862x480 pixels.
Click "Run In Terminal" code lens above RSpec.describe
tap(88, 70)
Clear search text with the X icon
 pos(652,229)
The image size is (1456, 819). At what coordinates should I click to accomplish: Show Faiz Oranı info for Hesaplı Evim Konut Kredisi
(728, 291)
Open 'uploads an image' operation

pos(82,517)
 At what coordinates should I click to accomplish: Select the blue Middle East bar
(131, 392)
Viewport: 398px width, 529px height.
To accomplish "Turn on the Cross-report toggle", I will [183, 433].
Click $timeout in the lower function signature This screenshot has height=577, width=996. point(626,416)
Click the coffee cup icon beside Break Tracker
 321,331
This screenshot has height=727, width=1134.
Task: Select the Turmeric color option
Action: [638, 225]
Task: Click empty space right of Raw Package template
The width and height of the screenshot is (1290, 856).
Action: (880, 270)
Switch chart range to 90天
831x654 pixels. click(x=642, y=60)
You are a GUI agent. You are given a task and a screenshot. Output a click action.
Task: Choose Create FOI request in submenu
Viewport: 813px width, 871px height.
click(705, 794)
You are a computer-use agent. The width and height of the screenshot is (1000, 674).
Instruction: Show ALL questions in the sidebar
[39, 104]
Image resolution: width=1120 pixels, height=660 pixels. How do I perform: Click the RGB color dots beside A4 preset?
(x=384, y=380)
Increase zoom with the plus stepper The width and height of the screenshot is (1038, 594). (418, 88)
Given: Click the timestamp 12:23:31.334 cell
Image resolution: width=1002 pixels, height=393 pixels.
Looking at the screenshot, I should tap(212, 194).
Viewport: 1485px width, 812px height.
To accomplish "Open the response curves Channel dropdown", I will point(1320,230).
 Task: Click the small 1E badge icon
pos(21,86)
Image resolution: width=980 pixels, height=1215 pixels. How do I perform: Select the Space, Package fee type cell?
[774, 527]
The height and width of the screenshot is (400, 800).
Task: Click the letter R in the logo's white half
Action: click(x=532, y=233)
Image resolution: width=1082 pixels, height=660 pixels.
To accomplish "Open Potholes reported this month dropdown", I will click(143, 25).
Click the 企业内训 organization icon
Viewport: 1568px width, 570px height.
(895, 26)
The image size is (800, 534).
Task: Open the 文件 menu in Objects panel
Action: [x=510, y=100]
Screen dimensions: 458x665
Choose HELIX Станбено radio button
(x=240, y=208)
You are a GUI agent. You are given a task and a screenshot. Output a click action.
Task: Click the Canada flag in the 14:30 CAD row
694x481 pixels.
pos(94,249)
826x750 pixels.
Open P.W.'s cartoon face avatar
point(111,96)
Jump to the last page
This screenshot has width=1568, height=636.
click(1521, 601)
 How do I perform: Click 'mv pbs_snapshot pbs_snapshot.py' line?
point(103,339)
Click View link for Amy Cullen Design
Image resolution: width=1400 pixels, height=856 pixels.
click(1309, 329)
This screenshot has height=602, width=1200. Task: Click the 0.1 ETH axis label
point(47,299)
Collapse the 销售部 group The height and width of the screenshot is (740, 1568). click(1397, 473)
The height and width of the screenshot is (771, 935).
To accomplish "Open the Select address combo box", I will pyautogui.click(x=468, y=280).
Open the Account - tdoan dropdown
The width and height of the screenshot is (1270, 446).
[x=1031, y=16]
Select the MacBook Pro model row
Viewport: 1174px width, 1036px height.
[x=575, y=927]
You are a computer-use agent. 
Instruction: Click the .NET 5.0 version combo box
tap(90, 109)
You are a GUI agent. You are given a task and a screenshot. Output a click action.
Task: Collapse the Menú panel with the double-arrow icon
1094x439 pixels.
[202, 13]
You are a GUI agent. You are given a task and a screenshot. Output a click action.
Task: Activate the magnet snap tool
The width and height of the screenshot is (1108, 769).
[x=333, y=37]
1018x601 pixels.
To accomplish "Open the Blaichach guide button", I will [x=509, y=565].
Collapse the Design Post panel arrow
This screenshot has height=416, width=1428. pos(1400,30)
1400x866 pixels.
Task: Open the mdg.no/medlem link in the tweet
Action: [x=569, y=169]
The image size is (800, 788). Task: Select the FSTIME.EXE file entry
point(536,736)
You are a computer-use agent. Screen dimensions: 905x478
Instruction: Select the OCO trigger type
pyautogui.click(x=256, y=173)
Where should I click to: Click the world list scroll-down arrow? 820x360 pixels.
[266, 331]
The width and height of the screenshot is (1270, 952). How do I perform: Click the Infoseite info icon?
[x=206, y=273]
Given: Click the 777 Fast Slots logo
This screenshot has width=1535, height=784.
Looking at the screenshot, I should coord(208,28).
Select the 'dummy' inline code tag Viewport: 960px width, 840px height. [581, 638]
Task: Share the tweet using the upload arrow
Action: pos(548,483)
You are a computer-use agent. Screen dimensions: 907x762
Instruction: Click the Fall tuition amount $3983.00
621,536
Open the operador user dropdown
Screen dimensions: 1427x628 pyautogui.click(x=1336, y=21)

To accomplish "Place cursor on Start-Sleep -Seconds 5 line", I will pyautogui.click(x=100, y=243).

================

=== EXERCISE GOAL ===
In your reply, write out all of the material exactly as it was given.

=== REPLY ===
862x480 pixels.
Click "Run In Terminal" code lens above RSpec.describe
tap(88, 70)
Clear search text with the X icon
 pos(652,229)
The image size is (1456, 819). At what coordinates should I click to accomplish: Show Faiz Oranı info for Hesaplı Evim Konut Kredisi
(728, 291)
Open 'uploads an image' operation

pos(82,517)
 At what coordinates should I click to accomplish: Select the blue Middle East bar
(131, 392)
Viewport: 398px width, 529px height.
To accomplish "Turn on the Cross-report toggle", I will [183, 433].
Click $timeout in the lower function signature This screenshot has height=577, width=996. point(626,416)
Click the coffee cup icon beside Break Tracker
 321,331
This screenshot has height=727, width=1134.
Task: Select the Turmeric color option
Action: [638, 225]
Task: Click empty space right of Raw Package template
The width and height of the screenshot is (1290, 856).
Action: (880, 270)
Switch chart range to 90天
831x654 pixels. click(x=642, y=60)
You are a GUI agent. You are given a task and a screenshot. Output a click action.
Task: Choose Create FOI request in submenu
Viewport: 813px width, 871px height.
click(705, 794)
You are a computer-use agent. The width and height of the screenshot is (1000, 674).
Instruction: Show ALL questions in the sidebar
[39, 104]
Image resolution: width=1120 pixels, height=660 pixels. How do I perform: Click the RGB color dots beside A4 preset?
(x=384, y=380)
Increase zoom with the plus stepper The width and height of the screenshot is (1038, 594). (418, 88)
Given: Click the timestamp 12:23:31.334 cell
Image resolution: width=1002 pixels, height=393 pixels.
Looking at the screenshot, I should tap(212, 194).
Viewport: 1485px width, 812px height.
To accomplish "Open the response curves Channel dropdown", I will point(1320,230).
 Task: Click the small 1E badge icon
pos(21,86)
Image resolution: width=980 pixels, height=1215 pixels. How do I perform: Select the Space, Package fee type cell?
[774, 527]
The height and width of the screenshot is (400, 800).
Task: Click the letter R in the logo's white half
Action: click(x=532, y=233)
Image resolution: width=1082 pixels, height=660 pixels.
To accomplish "Open Potholes reported this month dropdown", I will click(143, 25).
Click the 企业内训 organization icon
Viewport: 1568px width, 570px height.
(895, 26)
The image size is (800, 534).
Task: Open the 文件 menu in Objects panel
Action: [x=510, y=100]
Screen dimensions: 458x665
Choose HELIX Станбено radio button
(x=240, y=208)
You are a GUI agent. You are given a task and a screenshot. Output a click action.
Task: Click the Canada flag in the 14:30 CAD row
694x481 pixels.
pos(94,249)
826x750 pixels.
Open P.W.'s cartoon face avatar
point(111,96)
Jump to the last page
This screenshot has width=1568, height=636.
click(1521, 601)
 How do I perform: Click 'mv pbs_snapshot pbs_snapshot.py' line?
point(103,339)
Click View link for Amy Cullen Design
Image resolution: width=1400 pixels, height=856 pixels.
click(1309, 329)
This screenshot has height=602, width=1200. Task: Click the 0.1 ETH axis label
point(47,299)
Collapse the 销售部 group The height and width of the screenshot is (740, 1568). click(1397, 473)
The height and width of the screenshot is (771, 935).
To accomplish "Open the Select address combo box", I will pyautogui.click(x=468, y=280).
Open the Account - tdoan dropdown
The width and height of the screenshot is (1270, 446).
[x=1031, y=16]
Select the MacBook Pro model row
Viewport: 1174px width, 1036px height.
[x=575, y=927]
You are a computer-use agent. 
Instruction: Click the .NET 5.0 version combo box
tap(90, 109)
You are a GUI agent. You are given a task and a screenshot. Output a click action.
Task: Collapse the Menú panel with the double-arrow icon
1094x439 pixels.
[202, 13]
You are a GUI agent. You are given a task and a screenshot. Output a click action.
Task: Activate the magnet snap tool
The width and height of the screenshot is (1108, 769).
[x=333, y=37]
1018x601 pixels.
To accomplish "Open the Blaichach guide button", I will [x=509, y=565].
Collapse the Design Post panel arrow
This screenshot has height=416, width=1428. pos(1400,30)
1400x866 pixels.
Task: Open the mdg.no/medlem link in the tweet
Action: [x=569, y=169]
The image size is (800, 788). Task: Select the FSTIME.EXE file entry
point(536,736)
You are a computer-use agent. Screen dimensions: 905x478
Instruction: Select the OCO trigger type
pyautogui.click(x=256, y=173)
Where should I click to: Click the world list scroll-down arrow? 820x360 pixels.
[266, 331]
The width and height of the screenshot is (1270, 952). How do I perform: Click the Infoseite info icon?
[x=206, y=273]
Given: Click the 777 Fast Slots logo
This screenshot has width=1535, height=784.
Looking at the screenshot, I should coord(208,28).
Select the 'dummy' inline code tag Viewport: 960px width, 840px height. [581, 638]
Task: Share the tweet using the upload arrow
Action: pos(548,483)
You are a computer-use agent. Screen dimensions: 907x762
Instruction: Click the Fall tuition amount $3983.00
621,536
Open the operador user dropdown
Screen dimensions: 1427x628 pyautogui.click(x=1336, y=21)

To accomplish "Place cursor on Start-Sleep -Seconds 5 line", I will pyautogui.click(x=100, y=243).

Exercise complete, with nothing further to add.